The following style is primarily based on quarterstaff fighting, but it draws from other staff traditions as well, as well as taking advantage of various neurolash features. For additional ideas, look at Shaolin kung fu.

Skills: Staff
Techniques: Armed Grapple (Staff), Back Strike (Staff), Choke Hold (Staff), Feint (Staff), Neurolash Field Defense, Neurolash Field Push, Sweep (Staff), Targeted Attack (Staff Swing/Face), Targeted Attack (Staff thrust/vitals)
Cinematic Skills: Blind Fighting, Mental Strength, Power Blow, Push
Cinematic Techniques: Dual Weapon Defense (Staff), Grand Disarm (Staff), Timed Defense (Staff), Whirlwind (Staff)
Perks: Grip Mastery (Staff)

Optional Traits: Enhanced Parry (Staff), High Pain Threshold
Optional Skills: Judo, Savoir-Faire (Dojo), Spear, Two-Handed Sword, Wrestling

Signature Moves

Lightning Strikes Twice: Make a Defensive, Deceptive (-2) Rapid Strike (-6 or -3) using the the neural-lash end of lance (Neurolash field defense: -1). Roll Staff-9 (or -6) twice. Your opponent defends at -1 and your attack is not vulnerable to a destructive parry. If you hit, inflict thr-2 cr damage and HT-5(5) aff. You may defend at +1 (and may use your staff parry bonus of +2).

Thunder Strikes Nought: Make a Defensive Feint that appears exactly like Lightning Strikes Twice, but is a series of rapid retractions instead. Roll Feint against your opponent’s best combat skill. Apply the margin of your victory as a penalty to your opponent’s defense against your next attack. Defend at +1 (and you may use your staff parry bonus of +2). Setup: You have made a Lightning Forks Twice attack against this opponent once before.

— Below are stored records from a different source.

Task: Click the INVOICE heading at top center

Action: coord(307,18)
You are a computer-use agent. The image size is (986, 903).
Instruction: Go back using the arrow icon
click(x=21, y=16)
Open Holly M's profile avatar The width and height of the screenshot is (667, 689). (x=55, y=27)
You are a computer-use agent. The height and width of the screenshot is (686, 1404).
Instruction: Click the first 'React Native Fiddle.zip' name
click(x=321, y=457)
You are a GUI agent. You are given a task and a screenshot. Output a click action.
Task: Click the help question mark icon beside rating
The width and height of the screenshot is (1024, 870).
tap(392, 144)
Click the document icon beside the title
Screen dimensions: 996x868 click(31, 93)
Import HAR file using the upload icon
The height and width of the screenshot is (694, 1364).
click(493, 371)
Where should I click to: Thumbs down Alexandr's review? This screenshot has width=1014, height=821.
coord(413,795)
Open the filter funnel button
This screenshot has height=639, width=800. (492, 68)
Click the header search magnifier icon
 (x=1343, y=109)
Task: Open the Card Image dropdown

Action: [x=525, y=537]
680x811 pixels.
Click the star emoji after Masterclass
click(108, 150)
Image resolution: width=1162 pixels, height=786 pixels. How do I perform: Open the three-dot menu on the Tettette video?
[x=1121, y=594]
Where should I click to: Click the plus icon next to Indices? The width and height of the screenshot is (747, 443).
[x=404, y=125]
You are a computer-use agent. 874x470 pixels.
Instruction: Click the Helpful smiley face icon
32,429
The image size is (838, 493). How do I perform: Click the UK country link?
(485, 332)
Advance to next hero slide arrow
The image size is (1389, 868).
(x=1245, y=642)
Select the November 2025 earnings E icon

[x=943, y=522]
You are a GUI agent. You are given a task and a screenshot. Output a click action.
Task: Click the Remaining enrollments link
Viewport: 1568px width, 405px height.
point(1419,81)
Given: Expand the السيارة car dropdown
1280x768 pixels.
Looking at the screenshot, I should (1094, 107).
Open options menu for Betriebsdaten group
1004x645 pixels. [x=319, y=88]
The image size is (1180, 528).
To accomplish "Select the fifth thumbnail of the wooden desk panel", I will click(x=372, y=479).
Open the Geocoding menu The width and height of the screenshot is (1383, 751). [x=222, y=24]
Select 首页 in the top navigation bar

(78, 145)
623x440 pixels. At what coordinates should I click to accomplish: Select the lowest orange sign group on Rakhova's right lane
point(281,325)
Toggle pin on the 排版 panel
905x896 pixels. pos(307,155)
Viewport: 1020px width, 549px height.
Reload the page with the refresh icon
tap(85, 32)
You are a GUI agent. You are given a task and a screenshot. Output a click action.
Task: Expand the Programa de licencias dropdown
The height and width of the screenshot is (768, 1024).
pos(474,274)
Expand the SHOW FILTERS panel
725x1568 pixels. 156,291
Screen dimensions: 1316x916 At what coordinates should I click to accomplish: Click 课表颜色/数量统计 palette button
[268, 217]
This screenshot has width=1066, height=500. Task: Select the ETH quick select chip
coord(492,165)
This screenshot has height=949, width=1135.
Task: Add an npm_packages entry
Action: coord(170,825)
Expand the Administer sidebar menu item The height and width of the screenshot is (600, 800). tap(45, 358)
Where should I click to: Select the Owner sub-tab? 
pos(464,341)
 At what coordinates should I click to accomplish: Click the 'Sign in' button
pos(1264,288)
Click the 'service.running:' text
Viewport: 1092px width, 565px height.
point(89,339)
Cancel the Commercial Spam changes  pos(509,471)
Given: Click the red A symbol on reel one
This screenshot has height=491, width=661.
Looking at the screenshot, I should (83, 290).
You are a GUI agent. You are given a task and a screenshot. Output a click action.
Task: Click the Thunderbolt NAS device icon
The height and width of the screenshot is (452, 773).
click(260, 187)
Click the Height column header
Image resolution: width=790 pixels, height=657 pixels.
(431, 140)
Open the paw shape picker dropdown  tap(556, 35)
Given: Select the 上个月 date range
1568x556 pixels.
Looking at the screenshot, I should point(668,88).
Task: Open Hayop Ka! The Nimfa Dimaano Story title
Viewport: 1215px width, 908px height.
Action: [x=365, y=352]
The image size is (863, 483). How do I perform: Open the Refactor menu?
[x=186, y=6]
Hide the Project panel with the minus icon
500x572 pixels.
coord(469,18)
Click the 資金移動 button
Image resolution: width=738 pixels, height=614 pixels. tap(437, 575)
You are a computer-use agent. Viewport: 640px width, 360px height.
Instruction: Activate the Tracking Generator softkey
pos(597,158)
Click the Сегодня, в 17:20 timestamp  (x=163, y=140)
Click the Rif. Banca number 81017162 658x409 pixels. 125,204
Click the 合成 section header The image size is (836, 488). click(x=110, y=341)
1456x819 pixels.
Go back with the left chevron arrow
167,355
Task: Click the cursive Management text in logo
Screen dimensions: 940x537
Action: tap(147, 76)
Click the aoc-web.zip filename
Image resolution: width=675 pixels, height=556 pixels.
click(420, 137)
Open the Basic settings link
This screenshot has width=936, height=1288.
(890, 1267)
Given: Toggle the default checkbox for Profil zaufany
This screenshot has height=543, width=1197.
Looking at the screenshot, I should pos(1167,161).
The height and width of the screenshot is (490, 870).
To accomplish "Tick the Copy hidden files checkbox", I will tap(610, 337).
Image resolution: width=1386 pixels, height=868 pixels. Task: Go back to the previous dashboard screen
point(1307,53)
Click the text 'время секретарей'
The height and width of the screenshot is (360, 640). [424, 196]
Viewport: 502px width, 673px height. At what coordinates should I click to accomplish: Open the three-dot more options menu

Fear No-Pain: Make a deceptive (-4) committed swinging attack with the butt-end of the staff against your opponent’s face (-5). At the GM’s discretion, if your opponent has not seen this attack before, it applies a -1 to his defense and counts as a Dirty Trick. Roll Staff-9. Your opponent defends at -2 (or -3 if he’s never seen this move before and you’re following up either Lightning Strikes Twice or Thunder Strikes Nought), but your weapon is vulnerable to a destructive parry. Deal sw+1 crushing damage to your opponent’s head. You may not defend with your staff and you may not retreat and your other defenses (dodge) are at -2. Setup: You have just performed Lightning Forks Twice or Thunder Strikes Nought.

Walk Among Clouds: After making a riposte defense (-3), make a Riposte Swinging Neurolash Defended Push (-2) and spend 1 fatigue. Roll Staff-2. Your opponent defends at -3. If you hit, inflict sw+2 cr double knockback damage. You may defend normally. Setup: You made an All-Out Defense maneuver or a Defensive Attack last turn.

Embrace Agony: Make a Committed (+2) Deceptive (-6) field-defended (-1) thrust for the vitals (-3). Roll Staff-8. Your opponent defends at -3. If you hit, inflict thr cr and HT-10(5) aff. Any crushing damage that inflicts shock requires a stun check. You may not defend with your staff, and you may not retreat, and your dodge is at -2. Setup: You have either stunned your opponent or successfully feinted him with Thunder Strikes Nought.